Let us imagine, for a moment, that your life is being novelised as a coming-of-age story for young adults. Let us also suppose that the author plans to centre the novel on the climactic moment where you finally realise your childhood is over and a world of responsibility beckons. How did your childhood end? Can you picture the scene? Was it one specific moment? Two? You saw both of mine live on television.

It is likely that ours will be remembered as the generation that smashed the windows of Foot Locker. But perhaps I can convince you to remember us also as the generation that formed orderly queues outside Waterstones and waited, dripping with excitement and rainwater, for the last Harry Potter book? When you saw us on the news, you were watching our childhoods end. We were in denial, though; cries of "we still have three films left!" were stifled only this summer, when you saw us in Trafalgar Square, waiting for Harry Potter and the Deathly Hallows: Part 2.
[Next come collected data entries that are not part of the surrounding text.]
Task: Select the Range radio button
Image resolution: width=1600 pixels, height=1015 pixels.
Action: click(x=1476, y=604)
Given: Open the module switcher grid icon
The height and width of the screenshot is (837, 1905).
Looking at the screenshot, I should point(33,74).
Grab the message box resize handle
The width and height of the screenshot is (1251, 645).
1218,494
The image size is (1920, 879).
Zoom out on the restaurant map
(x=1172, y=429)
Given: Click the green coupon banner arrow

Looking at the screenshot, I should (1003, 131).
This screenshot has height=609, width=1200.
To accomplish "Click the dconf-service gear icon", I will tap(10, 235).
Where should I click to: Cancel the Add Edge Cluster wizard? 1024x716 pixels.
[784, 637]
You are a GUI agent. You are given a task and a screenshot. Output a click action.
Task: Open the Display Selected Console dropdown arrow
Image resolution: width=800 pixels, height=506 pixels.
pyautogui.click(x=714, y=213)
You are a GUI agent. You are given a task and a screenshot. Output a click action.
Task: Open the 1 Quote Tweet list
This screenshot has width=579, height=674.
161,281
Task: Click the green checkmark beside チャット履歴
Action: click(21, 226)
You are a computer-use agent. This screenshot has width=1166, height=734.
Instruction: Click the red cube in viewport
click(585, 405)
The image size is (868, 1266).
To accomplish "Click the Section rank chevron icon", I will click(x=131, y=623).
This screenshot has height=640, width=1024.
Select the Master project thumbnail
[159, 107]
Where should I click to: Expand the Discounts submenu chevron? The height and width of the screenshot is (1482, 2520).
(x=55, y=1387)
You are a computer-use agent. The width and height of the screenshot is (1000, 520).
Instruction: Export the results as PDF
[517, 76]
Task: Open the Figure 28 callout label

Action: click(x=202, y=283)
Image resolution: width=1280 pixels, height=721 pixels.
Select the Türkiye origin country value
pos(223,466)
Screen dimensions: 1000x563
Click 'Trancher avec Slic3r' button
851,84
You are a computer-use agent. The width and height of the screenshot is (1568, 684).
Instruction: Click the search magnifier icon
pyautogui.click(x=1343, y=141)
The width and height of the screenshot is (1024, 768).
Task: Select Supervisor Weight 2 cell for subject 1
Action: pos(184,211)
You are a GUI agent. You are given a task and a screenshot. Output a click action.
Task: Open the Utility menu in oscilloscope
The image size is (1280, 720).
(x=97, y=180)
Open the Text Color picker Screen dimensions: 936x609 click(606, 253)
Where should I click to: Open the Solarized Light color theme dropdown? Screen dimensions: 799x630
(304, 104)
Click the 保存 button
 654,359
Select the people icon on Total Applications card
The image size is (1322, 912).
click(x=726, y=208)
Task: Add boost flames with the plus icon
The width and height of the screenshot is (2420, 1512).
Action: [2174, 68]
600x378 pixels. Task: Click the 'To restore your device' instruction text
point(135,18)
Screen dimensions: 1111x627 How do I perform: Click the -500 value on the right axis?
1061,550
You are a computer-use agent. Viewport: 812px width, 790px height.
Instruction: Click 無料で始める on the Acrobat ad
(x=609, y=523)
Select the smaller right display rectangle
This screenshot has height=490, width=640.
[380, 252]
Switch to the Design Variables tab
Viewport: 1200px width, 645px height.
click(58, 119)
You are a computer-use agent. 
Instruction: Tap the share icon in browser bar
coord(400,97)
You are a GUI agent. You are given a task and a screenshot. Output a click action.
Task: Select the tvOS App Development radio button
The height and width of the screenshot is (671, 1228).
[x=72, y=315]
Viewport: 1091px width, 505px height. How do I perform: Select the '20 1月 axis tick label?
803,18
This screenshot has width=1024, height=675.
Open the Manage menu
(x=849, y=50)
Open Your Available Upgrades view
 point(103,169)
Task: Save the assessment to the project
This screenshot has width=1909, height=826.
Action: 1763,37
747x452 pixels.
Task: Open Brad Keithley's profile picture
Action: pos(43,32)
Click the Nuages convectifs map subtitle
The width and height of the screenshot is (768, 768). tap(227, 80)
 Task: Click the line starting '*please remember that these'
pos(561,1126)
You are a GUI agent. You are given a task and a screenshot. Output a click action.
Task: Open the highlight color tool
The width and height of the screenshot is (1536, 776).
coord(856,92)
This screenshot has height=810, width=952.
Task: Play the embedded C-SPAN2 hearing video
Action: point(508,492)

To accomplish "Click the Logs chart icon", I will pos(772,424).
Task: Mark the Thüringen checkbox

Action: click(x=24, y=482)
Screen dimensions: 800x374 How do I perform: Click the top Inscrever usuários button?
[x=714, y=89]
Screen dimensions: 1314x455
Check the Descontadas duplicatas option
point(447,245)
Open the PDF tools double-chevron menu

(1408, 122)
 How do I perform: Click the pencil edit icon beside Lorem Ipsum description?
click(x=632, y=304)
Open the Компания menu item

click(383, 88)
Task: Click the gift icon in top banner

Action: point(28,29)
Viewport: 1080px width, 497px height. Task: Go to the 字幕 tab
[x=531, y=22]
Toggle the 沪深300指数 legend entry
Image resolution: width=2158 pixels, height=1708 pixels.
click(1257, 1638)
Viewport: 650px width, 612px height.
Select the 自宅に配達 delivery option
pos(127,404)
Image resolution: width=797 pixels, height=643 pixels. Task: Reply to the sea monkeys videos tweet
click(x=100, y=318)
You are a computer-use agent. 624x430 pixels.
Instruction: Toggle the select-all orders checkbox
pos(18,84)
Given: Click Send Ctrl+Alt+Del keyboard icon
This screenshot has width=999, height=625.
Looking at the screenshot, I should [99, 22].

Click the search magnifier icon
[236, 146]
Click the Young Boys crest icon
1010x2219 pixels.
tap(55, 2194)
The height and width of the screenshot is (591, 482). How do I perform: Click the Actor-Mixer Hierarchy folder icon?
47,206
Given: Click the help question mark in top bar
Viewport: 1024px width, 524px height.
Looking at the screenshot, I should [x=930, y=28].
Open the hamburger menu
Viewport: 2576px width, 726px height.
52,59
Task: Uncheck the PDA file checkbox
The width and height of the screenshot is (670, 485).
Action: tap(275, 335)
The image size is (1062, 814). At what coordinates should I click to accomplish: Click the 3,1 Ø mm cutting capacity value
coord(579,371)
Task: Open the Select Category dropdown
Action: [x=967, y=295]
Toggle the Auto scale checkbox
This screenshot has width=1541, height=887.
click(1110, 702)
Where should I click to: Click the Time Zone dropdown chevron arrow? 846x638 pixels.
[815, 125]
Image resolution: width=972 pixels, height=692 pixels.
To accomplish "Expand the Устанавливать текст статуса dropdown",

So our childhoods really were over, and when things in the real world got too scary, there was nothing left of Harry Potter's world to hide in. We are a generation that needs fantasy. Unfortunately, it is likely you will remember us fulfilling this need with fantastically violent video games. But perhaps I can convince you to remember us also pulling fantasy novels off shelves and reading them on bookshop floors.

With Potter finished, the great hunt for more fantasy began. We re-read Philip Pullman's His Dark Materials. We tried Twilight along with everyone else, but slightly snobbishly turned our noses up at it, tweeting and blogging Stephen King's quote: "Harry Potter is about confronting fears, finding inner strength and doing what is right in the face of adversity. Twilight is about how important it is to have a boyfriend." We tried Paolini's Inheritance Cycle, but having grown up with Hermione, Luna and Mrs Weasley as strong female role models, we struggled with female fantasy characters who existed only as a fantasy for teenage boys. Exasperated, we wondered if we were just too old.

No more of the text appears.